» Görev Tanımı:
Sosyal medya için geliştirilen yalan dedektörü haberi, son cümlesinden sonra nasıl sürer? Haberin devamını yazın.
═════ Gösterilen Metin
Sosyal medyaya "yalan dedektörü" geliyor!
Sosyal medyada yayılan mesajlarla ilgili bir 'yalan dedektörü' geliştiriliyor
Sosyal medyada yayılan mesajlarla ilgili bir 'yalan dedektörü'
geliştiriliyor.
Sistem, internetteki paylaşımların gerçeği yansıtıp yansıtmadığını
eş zamanlı olarak analiz edecek. Sosyal medya hesaplarının yanlış
bilgileri yaymak için açılıp açılmadıklarını tespit etmek de
sistemin amaçlarından biri.
BBC Türkçe servisinin haberine göre, Londra'da 2011'deki
ayaklanmalar sırasında sosyal medyanın kullanılışıyla ilgili
verilerl geliştirilen sistem, Twitter mesajlarının, Facebook'taki
yorumların ve sağlık forumlarındaki paylaşımların izlenmesine
dayanıyor.
KAYNAKLAR SINIFLANDIRILACAK
Araştırmacılara göre, internette yayılan söylenti ve şayialar dört
gruba ayrılıyor:
Spekülasyon: Örneğin, "faiz oranlarının yükselebileceğinin"
söylenmesi.
İhtilaf: Örneğin, bir ilacın yan etkileri olup olmadığı konusundaki
farklı görüşler.
Yanlış bilgi: Farkında olunmadan yanlış bilgi yayılması.
Dezenformasyon: Doğru olmayan bir bilginin kasıtlı olarak
yayılması.
Sheffield Üniversitesi'nden Dr. Kalina Bontcheva, 2011'de
Londra'daki olaylar sırasında, yağmacıların organize olmasının
engellenmesi için sosyal ağların engellenmesinin gündeme geldiğini
hatırlatıyor.
Bontcheva şöyle diyor: "Fakat sosyal ağlar yararlı bilgiler de
sağlar. Sorun, bunun çok hızla gerçekleşmesi ve doğru bilgileri
yalanlardan hemen ayırt edemeyişimiz."
══════════
═════ Verilen Bilgiler
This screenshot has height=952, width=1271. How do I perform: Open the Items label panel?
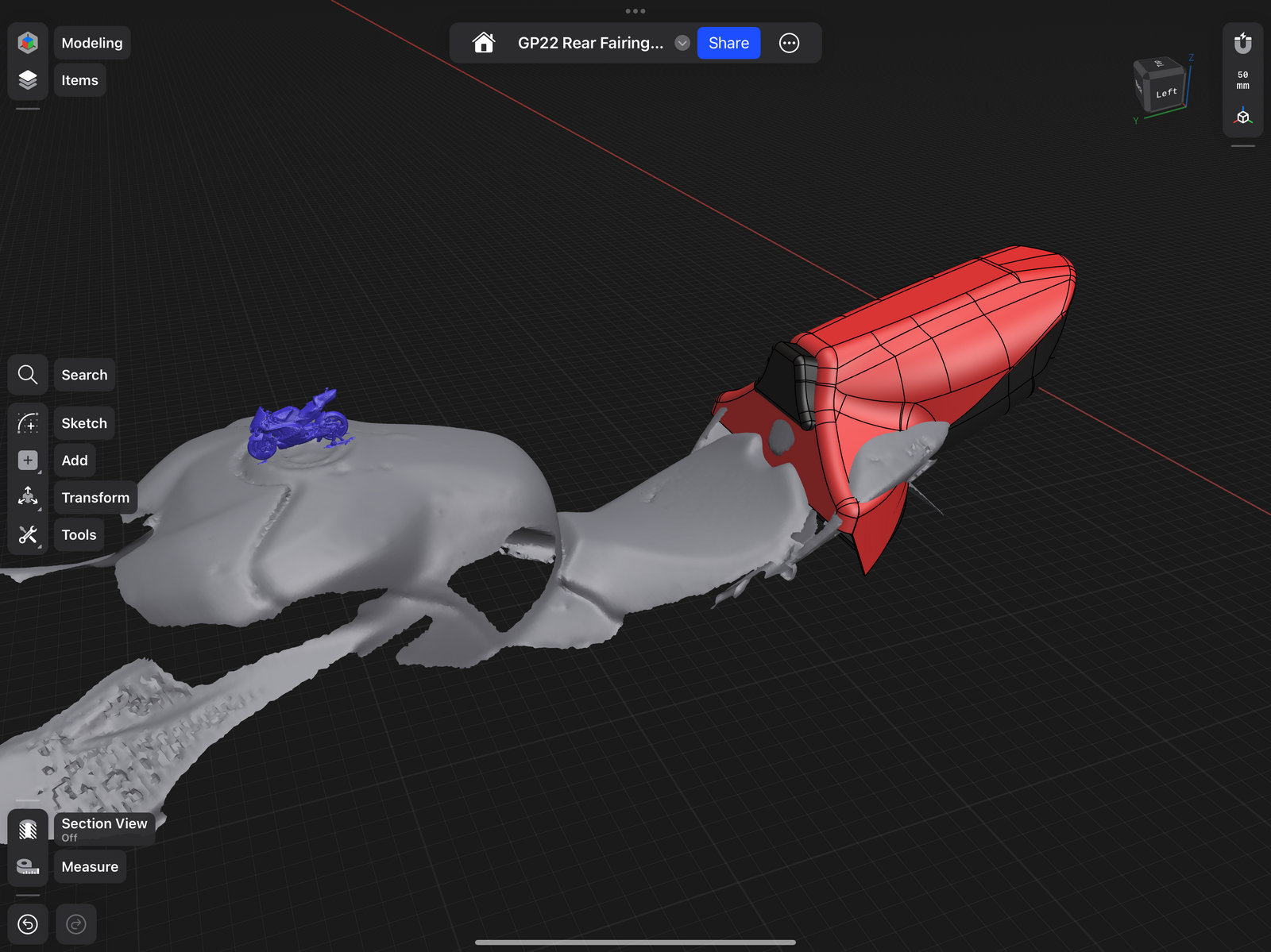point(79,80)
══════════
» Görev Sonucu:
Geliştirilen sistem sayesinde, acil durum hizmetlerinin doğru
şekilde yönlendirilebileceğini belirtiyor Dr. Bontcheva.
BİLGİ KAYNAKLARI KATEGORİLERE AYRILACAK
Sistem uyarınca bilgi kaynakları "haber kuruluşu", "uzman", "görgü
şahidi", "sade vatandaş" ve "otomatik yazılım aracı" gibi
kategorilere ayrılacak. "Bot" olarak bilinen otomatik uygulamalar,
sosyal medya paylaşımlarını yaymakta kullanılıyor.
Ayrıca, sosyal medya hesaplarının geçmişi incelenerek, bunların
söyenti yaymak için açılıp açılmadığı incelenecek.
Sonuçların yansıtılacağı bir panelde, sosyal medyada bir söylenti
yayılıp yayılmadığı görülebilecek.
Sistem, 18 ay içinde öncelikle gazeteciler ve sağlık görevlileri
aracılığıyla test edilecek.
Sisteme, Antik Yunan mitolojisindeki şöhret tanrıçasına atıfla
"Pheme" adı verildi. Projeye; Warwick, King's College London,
Saarland ve Modul inversiteleri ile Atos, İHub, Ontotext ve
swissinfo şirketleri katılıyor.
3 yıl sonunda, özellikle gazetecilerin kullanabileceği bir araç
elde edilmesi hedefleniyor.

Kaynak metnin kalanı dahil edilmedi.